--- MATERIAL FOR THIS TASK ---

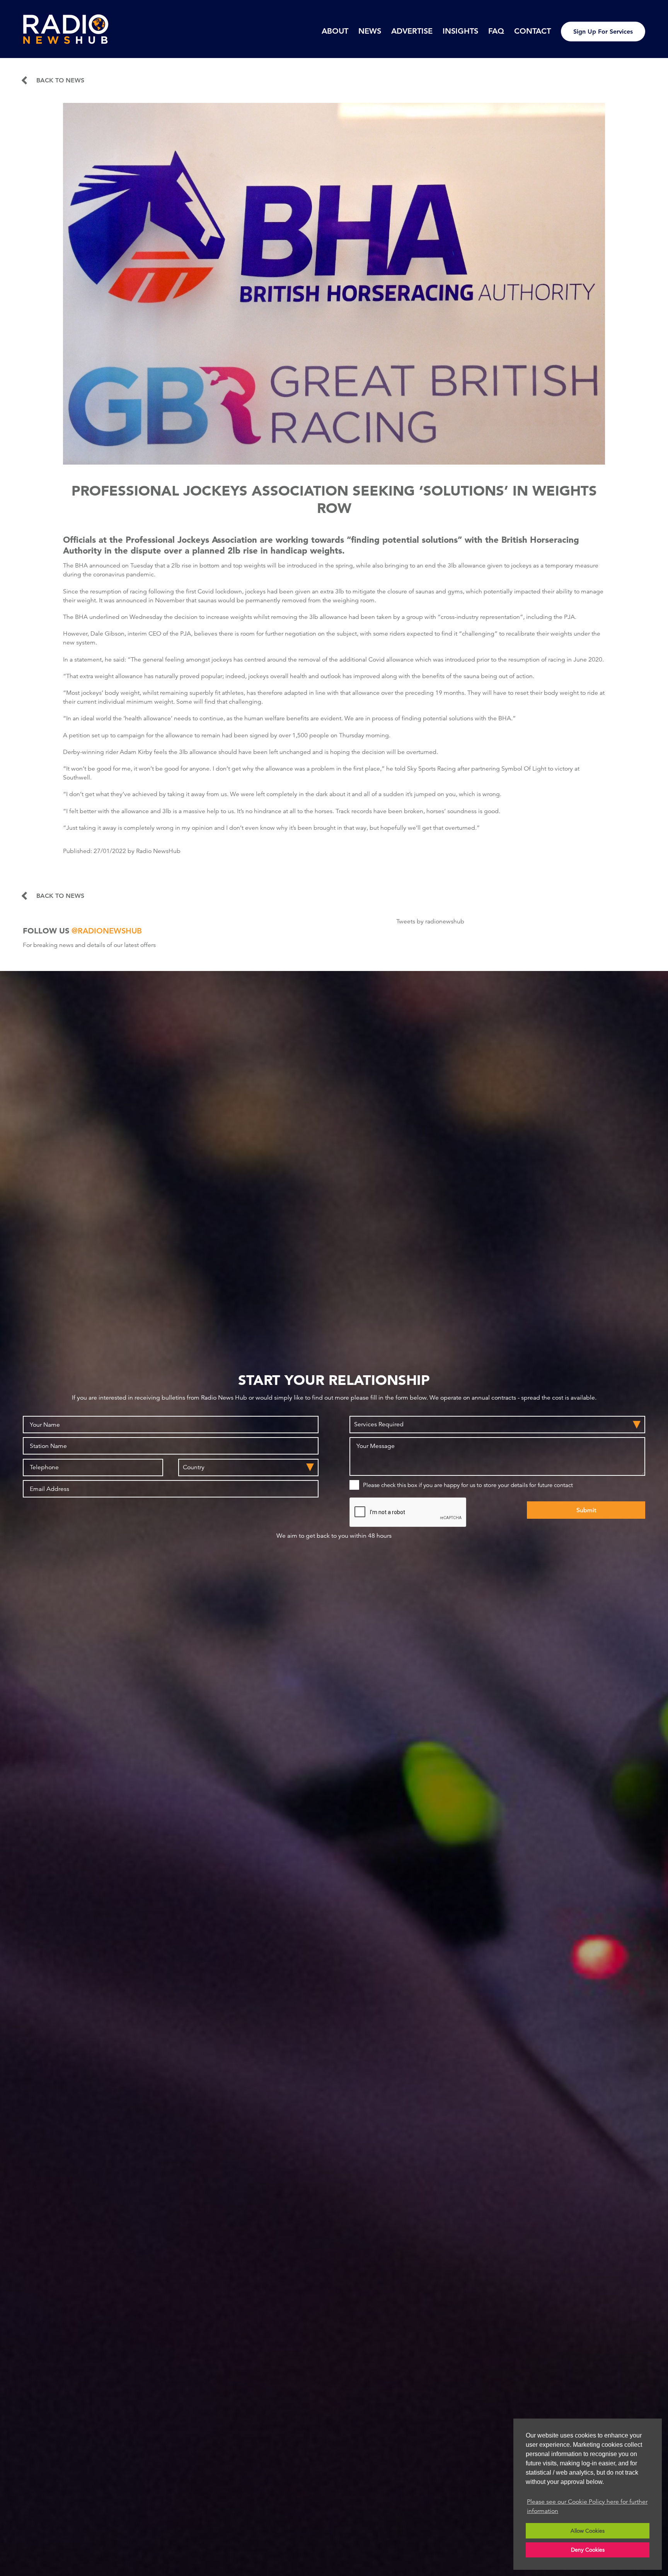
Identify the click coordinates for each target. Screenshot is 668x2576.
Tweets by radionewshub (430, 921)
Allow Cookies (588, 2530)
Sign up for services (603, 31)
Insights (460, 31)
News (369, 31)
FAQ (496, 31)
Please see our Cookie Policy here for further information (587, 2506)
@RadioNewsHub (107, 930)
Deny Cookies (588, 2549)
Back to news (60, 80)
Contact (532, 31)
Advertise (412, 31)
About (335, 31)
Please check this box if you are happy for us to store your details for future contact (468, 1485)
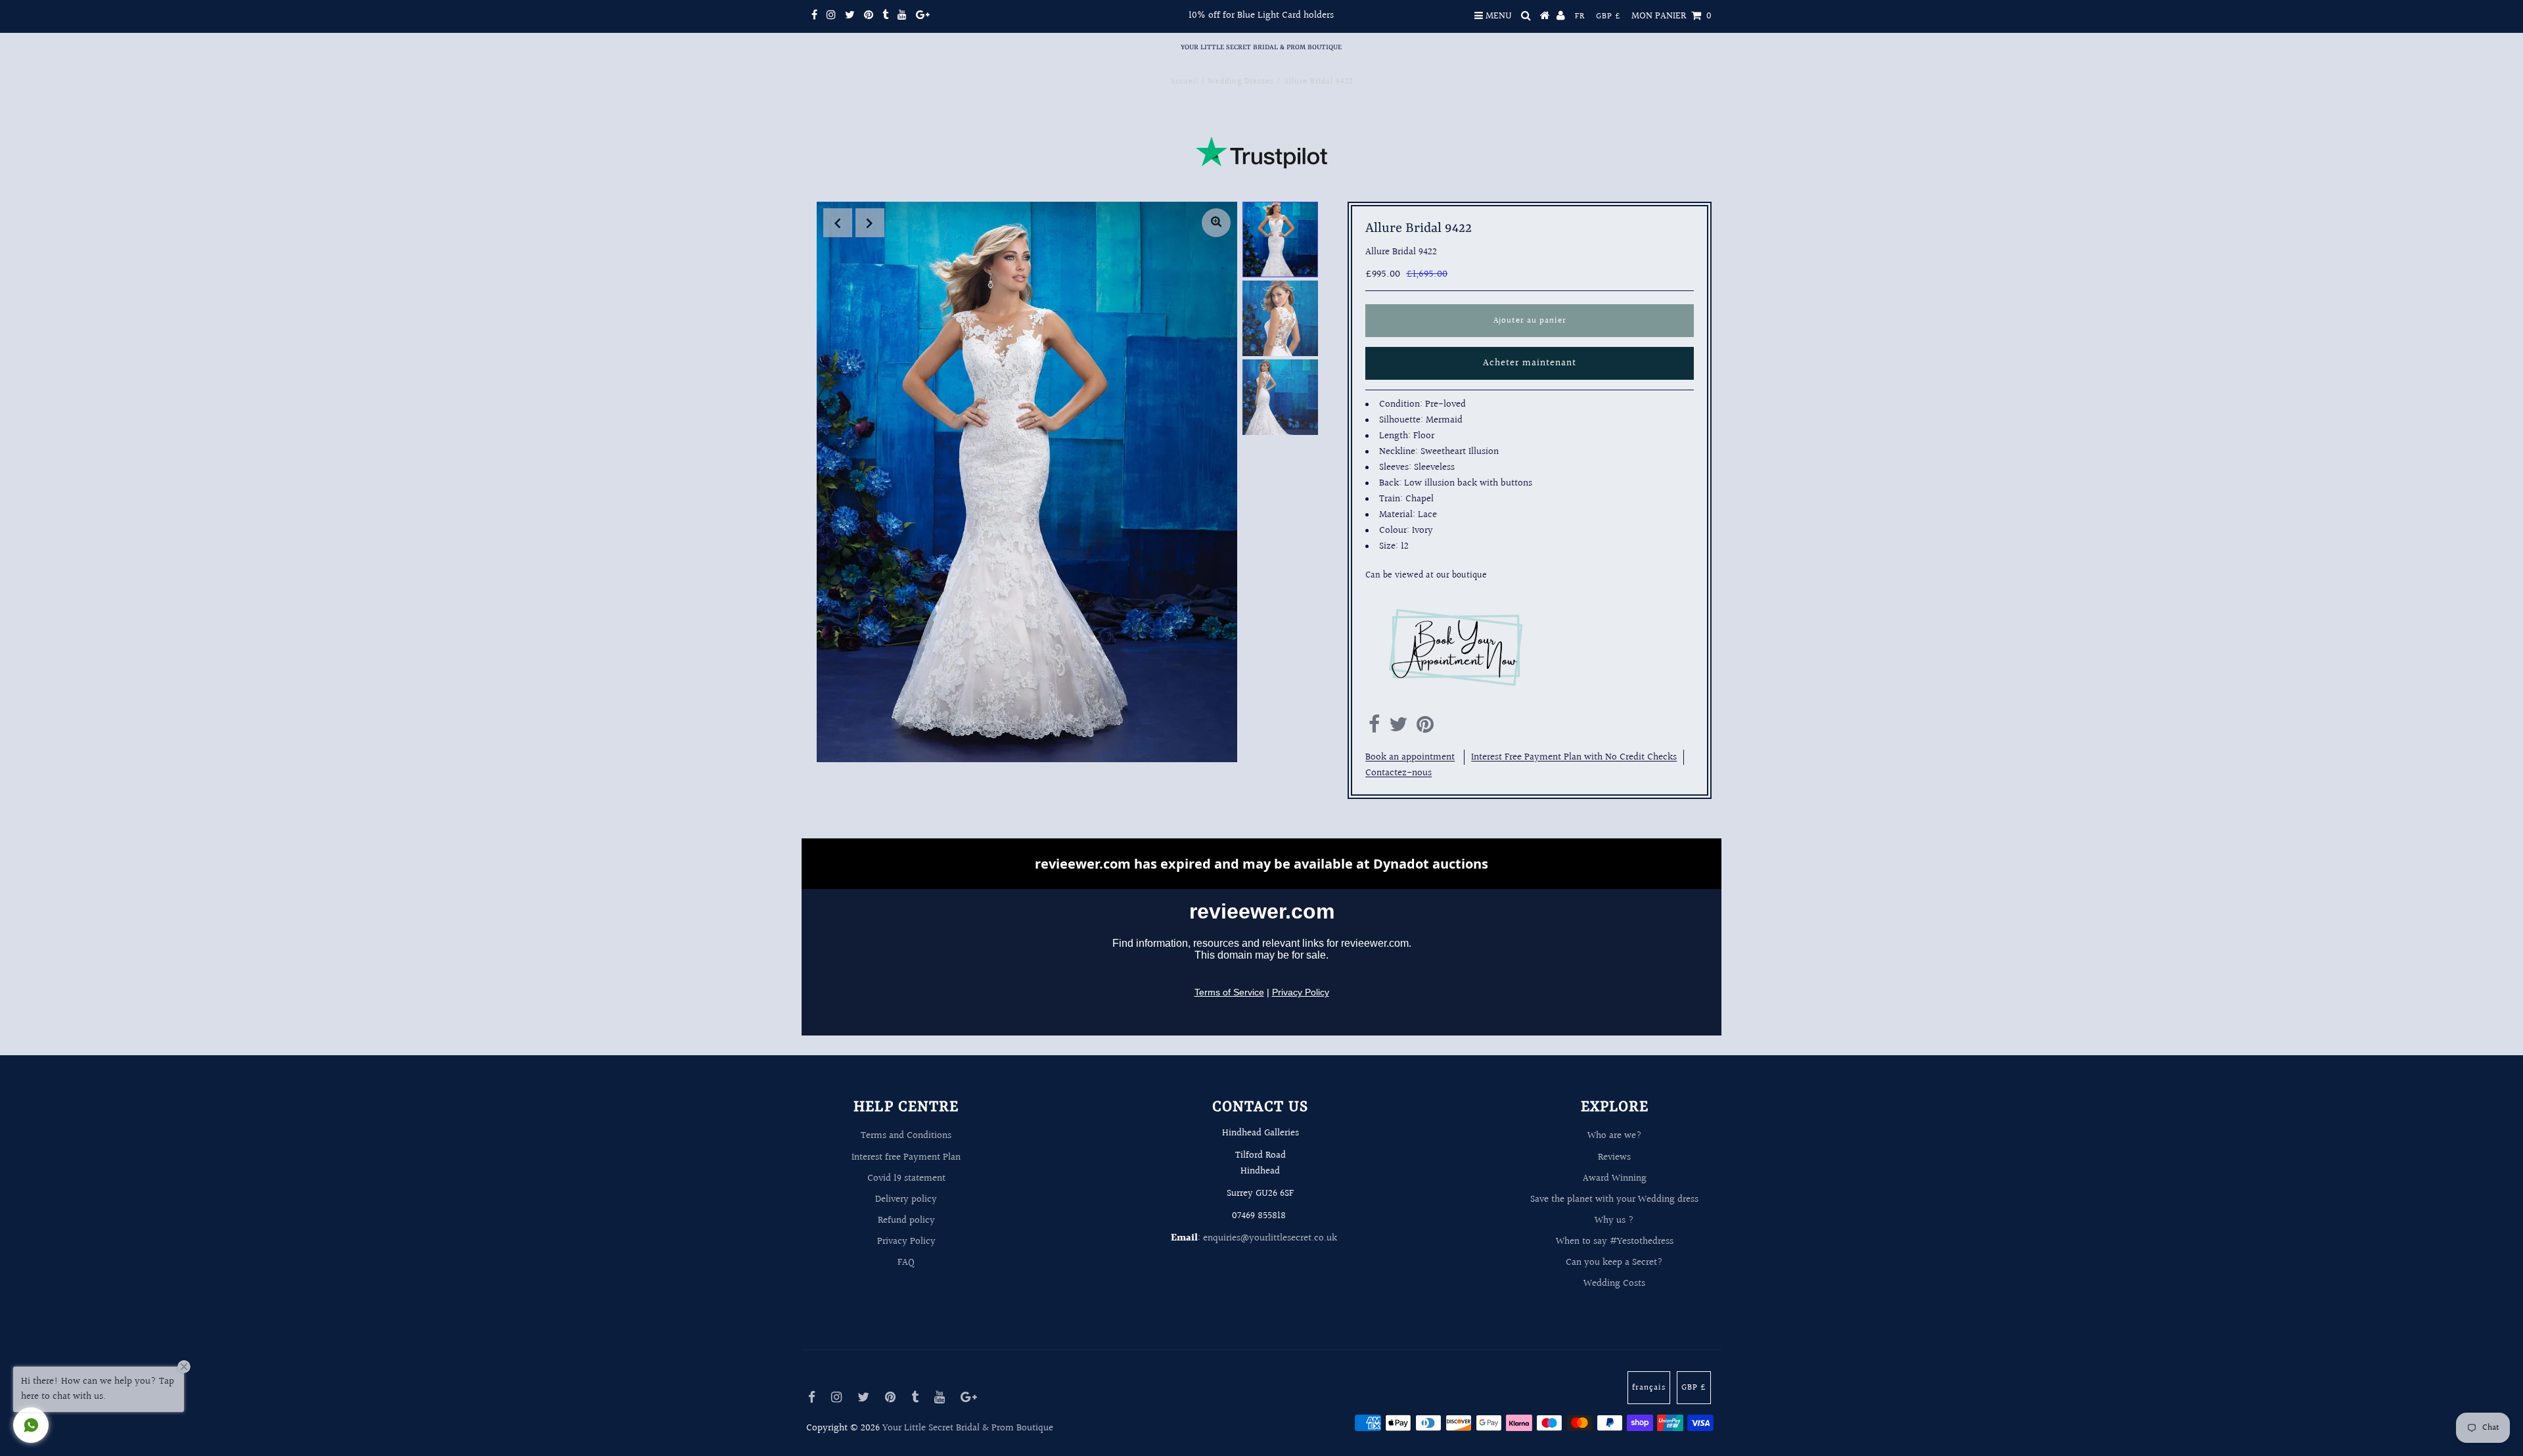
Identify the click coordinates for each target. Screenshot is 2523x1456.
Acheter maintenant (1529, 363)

---

-- EXERCISE --
All lines from the one containing "Insights (460, 31)" to the last line of the records above, and no others, should be returned unchanged, without pictures.

-- SOLUTION FOR THIS TASK --
Insights (460, 31)
News (369, 31)
FAQ (496, 31)
Please see our Cookie Policy here for further information (587, 2506)
@RadioNewsHub (107, 930)
Deny Cookies (588, 2549)
Back to news (60, 80)
Contact (532, 31)
Advertise (412, 31)
About (335, 31)
Please check this box if you are happy for us to store your details for future contact (468, 1485)
Identify the click coordinates for each target. Screenshot is 2523x1456.
Acheter maintenant (1529, 363)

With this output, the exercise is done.